Risk: Cyclical hardware margins and intense competition from hyperscalers and open-stack solutions.
Opportunity: Monetizing attached services tied to an integrated on-prem stack.
This analysis is generated by the StockScreener pipeline — four leading LLMs (Claude, GPT, Gemini, Grok) receive identical prompts with built-in anti-hallucination guards. Read methodology →
There's no denying that a slew of artificial intelligence stocks are suddenly on the defensive.
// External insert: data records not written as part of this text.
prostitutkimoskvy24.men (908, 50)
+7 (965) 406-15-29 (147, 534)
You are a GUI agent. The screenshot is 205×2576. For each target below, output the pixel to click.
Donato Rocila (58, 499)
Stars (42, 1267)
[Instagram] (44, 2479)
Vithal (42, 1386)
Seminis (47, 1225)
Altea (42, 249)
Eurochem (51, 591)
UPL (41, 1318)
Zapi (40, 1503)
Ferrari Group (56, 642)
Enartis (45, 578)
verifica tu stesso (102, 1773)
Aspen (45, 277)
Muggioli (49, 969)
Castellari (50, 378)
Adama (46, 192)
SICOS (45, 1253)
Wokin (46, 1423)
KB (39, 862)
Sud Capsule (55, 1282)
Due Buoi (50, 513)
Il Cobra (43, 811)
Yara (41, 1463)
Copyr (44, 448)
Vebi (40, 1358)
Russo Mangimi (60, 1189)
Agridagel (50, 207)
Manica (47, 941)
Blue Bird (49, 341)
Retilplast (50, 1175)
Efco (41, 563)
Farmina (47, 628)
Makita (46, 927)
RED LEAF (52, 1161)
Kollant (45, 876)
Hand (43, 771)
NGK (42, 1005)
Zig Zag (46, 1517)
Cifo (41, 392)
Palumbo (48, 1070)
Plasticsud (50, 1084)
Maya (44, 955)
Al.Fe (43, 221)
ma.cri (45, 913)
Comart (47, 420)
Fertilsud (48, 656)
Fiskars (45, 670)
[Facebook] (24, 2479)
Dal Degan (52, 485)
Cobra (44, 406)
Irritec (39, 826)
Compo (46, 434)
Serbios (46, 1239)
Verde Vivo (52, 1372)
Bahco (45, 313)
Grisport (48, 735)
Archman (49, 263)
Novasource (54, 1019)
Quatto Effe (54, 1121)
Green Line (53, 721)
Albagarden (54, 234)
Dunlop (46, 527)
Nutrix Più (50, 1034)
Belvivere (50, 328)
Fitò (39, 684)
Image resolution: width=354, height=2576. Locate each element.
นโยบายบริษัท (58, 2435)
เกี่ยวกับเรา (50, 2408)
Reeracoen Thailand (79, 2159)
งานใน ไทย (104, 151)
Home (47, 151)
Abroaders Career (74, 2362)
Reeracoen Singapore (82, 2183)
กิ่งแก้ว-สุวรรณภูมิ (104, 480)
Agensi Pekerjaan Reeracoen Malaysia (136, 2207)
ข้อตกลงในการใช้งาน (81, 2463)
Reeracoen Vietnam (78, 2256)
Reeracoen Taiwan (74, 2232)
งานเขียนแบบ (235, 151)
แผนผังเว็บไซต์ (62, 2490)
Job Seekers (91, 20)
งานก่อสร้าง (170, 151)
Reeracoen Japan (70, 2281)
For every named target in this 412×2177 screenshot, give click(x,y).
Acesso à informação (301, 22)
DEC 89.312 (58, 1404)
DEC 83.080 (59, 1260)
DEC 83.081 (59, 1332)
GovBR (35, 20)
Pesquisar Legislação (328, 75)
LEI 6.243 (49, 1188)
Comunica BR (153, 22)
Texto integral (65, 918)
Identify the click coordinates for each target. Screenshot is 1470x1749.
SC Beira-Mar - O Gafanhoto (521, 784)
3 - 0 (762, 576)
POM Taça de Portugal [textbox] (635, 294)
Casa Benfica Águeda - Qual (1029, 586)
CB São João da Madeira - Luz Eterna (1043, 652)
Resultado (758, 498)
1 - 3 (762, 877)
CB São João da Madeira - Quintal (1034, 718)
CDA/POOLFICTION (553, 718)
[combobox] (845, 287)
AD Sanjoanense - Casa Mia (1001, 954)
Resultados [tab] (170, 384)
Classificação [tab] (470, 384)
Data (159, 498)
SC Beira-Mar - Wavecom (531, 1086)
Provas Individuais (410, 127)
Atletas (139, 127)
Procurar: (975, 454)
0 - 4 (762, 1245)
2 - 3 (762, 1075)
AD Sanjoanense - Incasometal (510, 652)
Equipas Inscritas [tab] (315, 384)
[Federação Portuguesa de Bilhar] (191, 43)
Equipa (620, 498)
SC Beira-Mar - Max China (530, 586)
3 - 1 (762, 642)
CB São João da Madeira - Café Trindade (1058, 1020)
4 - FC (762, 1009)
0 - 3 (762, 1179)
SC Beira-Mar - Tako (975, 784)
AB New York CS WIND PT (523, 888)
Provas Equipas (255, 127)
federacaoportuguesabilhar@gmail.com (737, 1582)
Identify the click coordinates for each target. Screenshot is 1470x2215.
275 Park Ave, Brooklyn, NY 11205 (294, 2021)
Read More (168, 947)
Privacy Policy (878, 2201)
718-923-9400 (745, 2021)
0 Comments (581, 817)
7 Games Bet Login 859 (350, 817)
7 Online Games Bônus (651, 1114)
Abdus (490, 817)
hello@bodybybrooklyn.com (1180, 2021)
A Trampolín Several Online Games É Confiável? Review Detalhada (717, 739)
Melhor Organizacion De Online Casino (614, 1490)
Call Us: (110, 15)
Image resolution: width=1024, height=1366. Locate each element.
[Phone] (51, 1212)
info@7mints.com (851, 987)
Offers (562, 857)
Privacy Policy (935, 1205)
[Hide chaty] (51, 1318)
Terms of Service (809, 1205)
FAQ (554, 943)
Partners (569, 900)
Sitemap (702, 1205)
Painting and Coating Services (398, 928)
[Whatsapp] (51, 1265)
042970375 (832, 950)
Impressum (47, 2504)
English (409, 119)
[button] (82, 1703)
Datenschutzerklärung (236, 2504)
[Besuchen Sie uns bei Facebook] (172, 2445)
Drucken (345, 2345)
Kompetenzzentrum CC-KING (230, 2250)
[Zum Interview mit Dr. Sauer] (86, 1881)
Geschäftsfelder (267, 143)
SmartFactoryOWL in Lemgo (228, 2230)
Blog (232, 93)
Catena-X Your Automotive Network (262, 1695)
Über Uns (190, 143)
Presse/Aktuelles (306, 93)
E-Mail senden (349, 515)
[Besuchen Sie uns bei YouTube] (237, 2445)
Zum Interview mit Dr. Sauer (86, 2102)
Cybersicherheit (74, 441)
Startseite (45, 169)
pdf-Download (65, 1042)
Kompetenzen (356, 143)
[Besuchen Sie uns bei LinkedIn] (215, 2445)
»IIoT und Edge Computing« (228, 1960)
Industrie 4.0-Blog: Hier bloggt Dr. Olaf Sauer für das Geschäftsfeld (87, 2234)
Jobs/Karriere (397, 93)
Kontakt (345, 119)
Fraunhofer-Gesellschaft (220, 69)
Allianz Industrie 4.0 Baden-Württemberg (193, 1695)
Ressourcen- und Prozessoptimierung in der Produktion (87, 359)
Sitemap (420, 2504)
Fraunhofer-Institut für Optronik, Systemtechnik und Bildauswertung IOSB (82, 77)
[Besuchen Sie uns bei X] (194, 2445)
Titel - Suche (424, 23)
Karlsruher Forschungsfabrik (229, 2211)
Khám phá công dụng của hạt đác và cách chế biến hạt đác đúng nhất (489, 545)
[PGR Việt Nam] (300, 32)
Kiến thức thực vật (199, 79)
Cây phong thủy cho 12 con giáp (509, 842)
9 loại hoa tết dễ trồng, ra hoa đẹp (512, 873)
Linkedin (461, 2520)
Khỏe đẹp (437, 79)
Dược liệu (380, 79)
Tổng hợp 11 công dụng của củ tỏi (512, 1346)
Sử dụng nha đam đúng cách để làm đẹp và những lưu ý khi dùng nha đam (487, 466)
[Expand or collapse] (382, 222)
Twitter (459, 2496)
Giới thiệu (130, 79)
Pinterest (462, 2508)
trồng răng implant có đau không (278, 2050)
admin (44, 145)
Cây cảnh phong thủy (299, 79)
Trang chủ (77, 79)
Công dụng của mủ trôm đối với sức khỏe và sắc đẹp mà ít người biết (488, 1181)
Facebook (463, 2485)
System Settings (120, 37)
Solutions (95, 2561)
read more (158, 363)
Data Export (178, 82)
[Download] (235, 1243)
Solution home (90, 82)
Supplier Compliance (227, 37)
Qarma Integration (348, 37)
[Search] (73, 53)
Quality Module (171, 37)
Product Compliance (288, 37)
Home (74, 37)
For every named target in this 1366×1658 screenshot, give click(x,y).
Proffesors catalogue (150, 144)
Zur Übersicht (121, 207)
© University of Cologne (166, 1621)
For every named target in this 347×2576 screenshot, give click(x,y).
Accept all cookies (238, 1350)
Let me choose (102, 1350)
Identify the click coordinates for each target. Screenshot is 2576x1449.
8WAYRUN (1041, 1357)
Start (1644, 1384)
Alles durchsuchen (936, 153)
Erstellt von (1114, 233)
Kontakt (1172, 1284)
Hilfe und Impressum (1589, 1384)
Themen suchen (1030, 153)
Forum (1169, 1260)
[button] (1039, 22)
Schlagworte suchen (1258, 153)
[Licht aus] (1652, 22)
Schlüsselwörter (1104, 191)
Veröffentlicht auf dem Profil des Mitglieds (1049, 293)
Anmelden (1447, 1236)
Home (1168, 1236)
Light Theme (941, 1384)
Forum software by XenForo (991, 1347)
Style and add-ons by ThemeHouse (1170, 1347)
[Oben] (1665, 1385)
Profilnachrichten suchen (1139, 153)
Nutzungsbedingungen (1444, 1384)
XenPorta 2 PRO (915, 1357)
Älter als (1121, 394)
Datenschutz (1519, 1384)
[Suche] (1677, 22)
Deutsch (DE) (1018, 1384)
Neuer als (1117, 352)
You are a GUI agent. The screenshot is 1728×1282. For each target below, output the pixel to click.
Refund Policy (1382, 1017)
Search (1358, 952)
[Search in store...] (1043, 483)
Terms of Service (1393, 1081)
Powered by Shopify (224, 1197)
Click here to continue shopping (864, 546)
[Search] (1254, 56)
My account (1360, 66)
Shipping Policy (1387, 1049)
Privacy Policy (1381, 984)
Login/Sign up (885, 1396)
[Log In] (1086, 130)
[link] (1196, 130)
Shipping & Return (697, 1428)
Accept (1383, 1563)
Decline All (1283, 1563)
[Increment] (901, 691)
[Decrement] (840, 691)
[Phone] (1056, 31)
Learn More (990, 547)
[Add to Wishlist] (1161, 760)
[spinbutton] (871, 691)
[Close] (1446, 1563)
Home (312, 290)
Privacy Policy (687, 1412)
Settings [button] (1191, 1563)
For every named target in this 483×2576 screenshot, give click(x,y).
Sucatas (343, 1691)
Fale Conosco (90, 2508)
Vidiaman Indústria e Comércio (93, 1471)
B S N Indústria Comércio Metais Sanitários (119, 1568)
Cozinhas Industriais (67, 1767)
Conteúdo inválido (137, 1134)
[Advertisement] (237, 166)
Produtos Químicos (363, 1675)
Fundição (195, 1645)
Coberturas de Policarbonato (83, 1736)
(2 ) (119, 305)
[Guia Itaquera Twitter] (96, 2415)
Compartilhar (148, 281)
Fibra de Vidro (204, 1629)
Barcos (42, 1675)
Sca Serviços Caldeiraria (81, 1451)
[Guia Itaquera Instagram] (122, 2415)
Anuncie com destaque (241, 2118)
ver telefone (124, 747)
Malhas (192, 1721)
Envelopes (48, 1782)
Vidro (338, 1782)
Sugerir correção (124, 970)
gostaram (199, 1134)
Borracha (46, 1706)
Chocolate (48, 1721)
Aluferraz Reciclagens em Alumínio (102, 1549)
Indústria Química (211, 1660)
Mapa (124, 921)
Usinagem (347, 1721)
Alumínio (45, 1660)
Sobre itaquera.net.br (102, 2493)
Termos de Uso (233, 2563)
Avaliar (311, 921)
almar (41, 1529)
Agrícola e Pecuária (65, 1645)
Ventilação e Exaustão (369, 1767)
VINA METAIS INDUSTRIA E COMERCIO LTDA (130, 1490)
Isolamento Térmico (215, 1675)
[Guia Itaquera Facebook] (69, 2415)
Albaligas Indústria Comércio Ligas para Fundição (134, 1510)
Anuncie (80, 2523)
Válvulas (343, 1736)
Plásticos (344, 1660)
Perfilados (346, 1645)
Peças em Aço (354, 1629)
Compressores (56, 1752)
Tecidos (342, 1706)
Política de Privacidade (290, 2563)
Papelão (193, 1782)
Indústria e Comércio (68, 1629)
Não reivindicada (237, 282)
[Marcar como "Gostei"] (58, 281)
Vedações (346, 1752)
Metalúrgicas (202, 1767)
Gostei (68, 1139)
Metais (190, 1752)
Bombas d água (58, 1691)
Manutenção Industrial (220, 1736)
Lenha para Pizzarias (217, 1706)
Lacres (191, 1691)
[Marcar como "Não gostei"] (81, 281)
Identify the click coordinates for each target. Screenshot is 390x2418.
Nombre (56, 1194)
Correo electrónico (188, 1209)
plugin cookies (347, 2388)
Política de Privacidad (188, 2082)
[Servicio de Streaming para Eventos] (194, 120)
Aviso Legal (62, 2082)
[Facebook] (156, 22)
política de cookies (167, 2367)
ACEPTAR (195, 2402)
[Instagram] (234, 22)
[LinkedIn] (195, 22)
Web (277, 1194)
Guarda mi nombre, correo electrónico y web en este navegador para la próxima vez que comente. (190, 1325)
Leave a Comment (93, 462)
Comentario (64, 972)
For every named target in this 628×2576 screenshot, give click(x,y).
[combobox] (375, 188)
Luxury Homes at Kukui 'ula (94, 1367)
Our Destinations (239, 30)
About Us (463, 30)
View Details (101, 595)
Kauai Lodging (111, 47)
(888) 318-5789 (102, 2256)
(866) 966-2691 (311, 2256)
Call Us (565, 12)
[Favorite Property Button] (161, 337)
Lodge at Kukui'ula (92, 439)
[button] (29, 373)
Shares of cloud computing powerhouse Amazon are down 14% just since the end of last month. Microsoft's budding recovery effort was recently upended as well. Worries of a bigger reckoning are firming up, and understandably so.
There's one name in the artificial intelligence business, however, that may perform very well this year, even if most other AI stocks hit a wall. That's Dell Technologies (NYSE: DELL). Yes, that Dell.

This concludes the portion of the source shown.